Trustees to decide future of troubled military school
CAMP HILL (AP) — Two abuse scandals and steadily declining enrollment has compounded the financial woes at Lyman Ward Military Academy, but trustees have not made a decision to close the 109-year old school, President Chester Carroll said Thursday.
Carroll said he made a mistake in an April 27 letter he sent to school faculty expressing his "profound regret" that Lyman Ward would close May 31.
He said he has since sent out a new letter "reaffirming that the board of trustees has not yet made a decision" about the school's future and "closing is one option that they will consider."
The Opelika-Auburn News reported on Carroll's April letter in a story Thursday, pointing out that the school's Board of Trustees isn't scheduled to meet until May 19 when they will take an official vote.
"The letter was an internal letter to staff so that they wouldn't be caught flat-footed at a short period of time," Carroll said Thursday. "It was intended to alert the employees here so that they would have some options if the board of trustees decided to close it."
The all-boys boarding school, which costs about $17,000 annually to attend, has a current enrollment of 70 students. Carroll said the school needs 160 students to meet its budget and the academy, which teaches grades 6-12, is about $300,000 in debt.

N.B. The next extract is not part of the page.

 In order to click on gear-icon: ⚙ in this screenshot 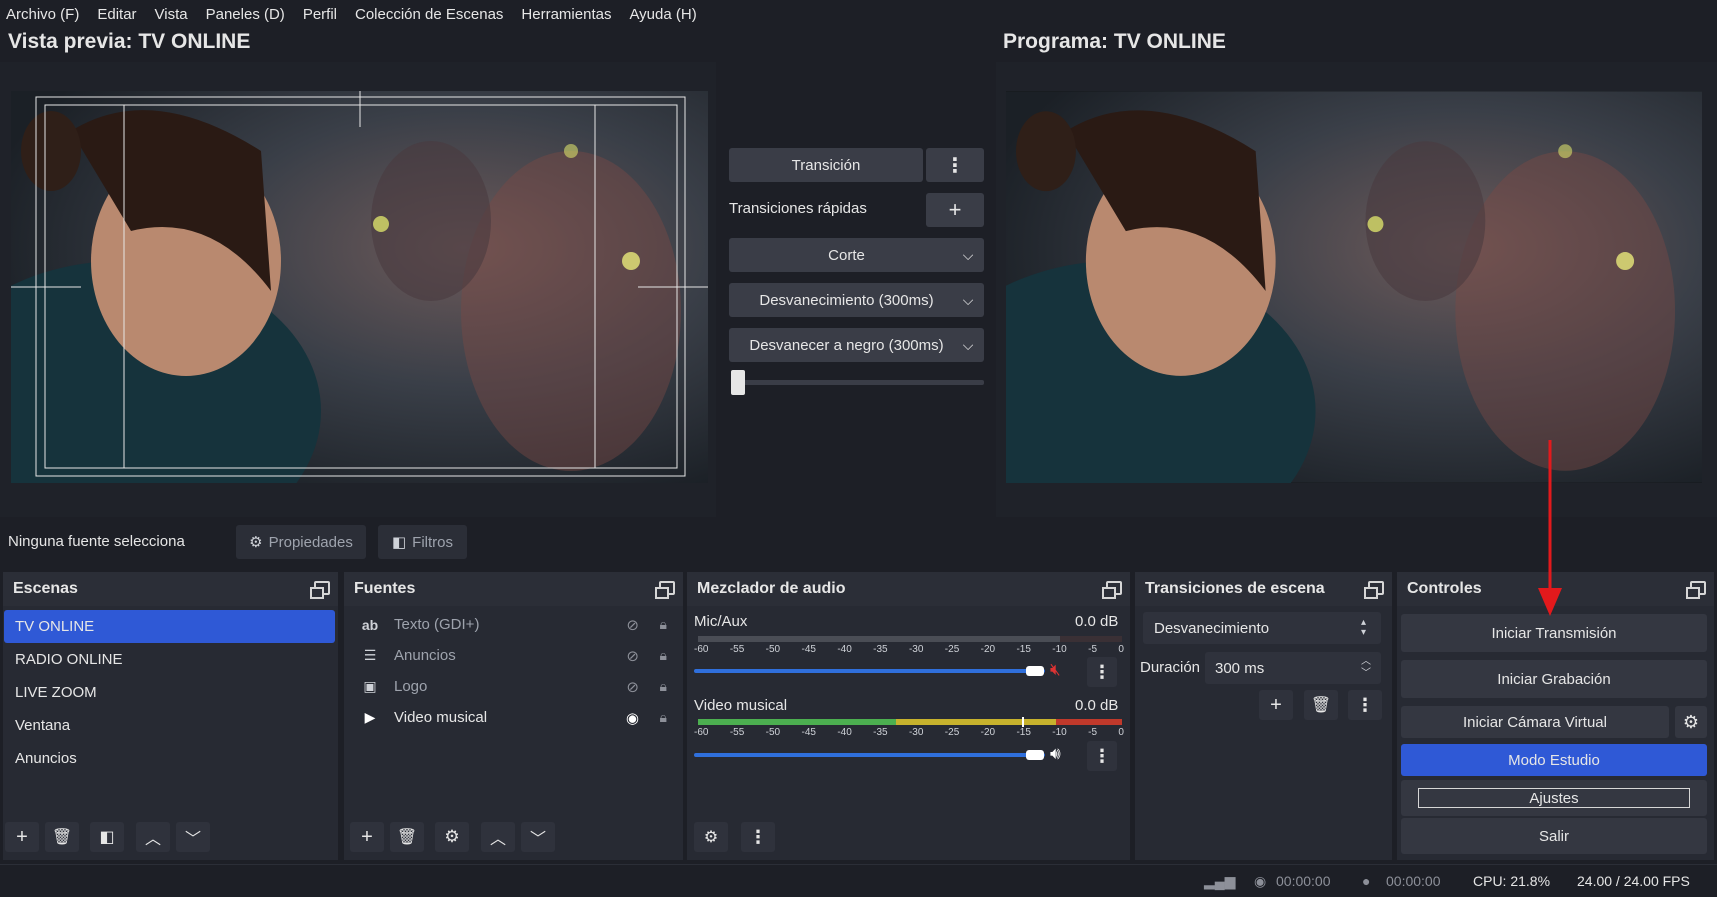, I will do `click(452, 836)`.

Carroll said Lyman Ward's enrollment has been declining for a number of years and military schools across the country have seen a downturn since the Sept. 11 terror attacks left parents skittish about sending their sons to military school.
Walter Edward Myer, a former camp director at the academy, was captured in Costa Rica in Nov. 2005 after nearly 10 years as a fugitive accused of sexually abusing Lyman Ward cadets on weekends and holidays at his house.
Earlier in 2005 the school settled 13 lawsuits with parents of cadets who said they were hazed and severely assaulted at the academy from 2002 to 2004.
One 15-year-old said senior cadets came into his room, pinned him down and bored holes into his palm with an electric drill.
Those two-high profile abuse cases have "had some affect" on the school's current situation and have made recruiting difficult, Carroll said. He said the 60 employees on campus have taken pay cuts and campus activities have been scaled back to keep the doors open thus far.
"I'm confident the board of trustees will always act in the best interest of the school," he said. "They will consider closing, but they will do everything possible to keep it open."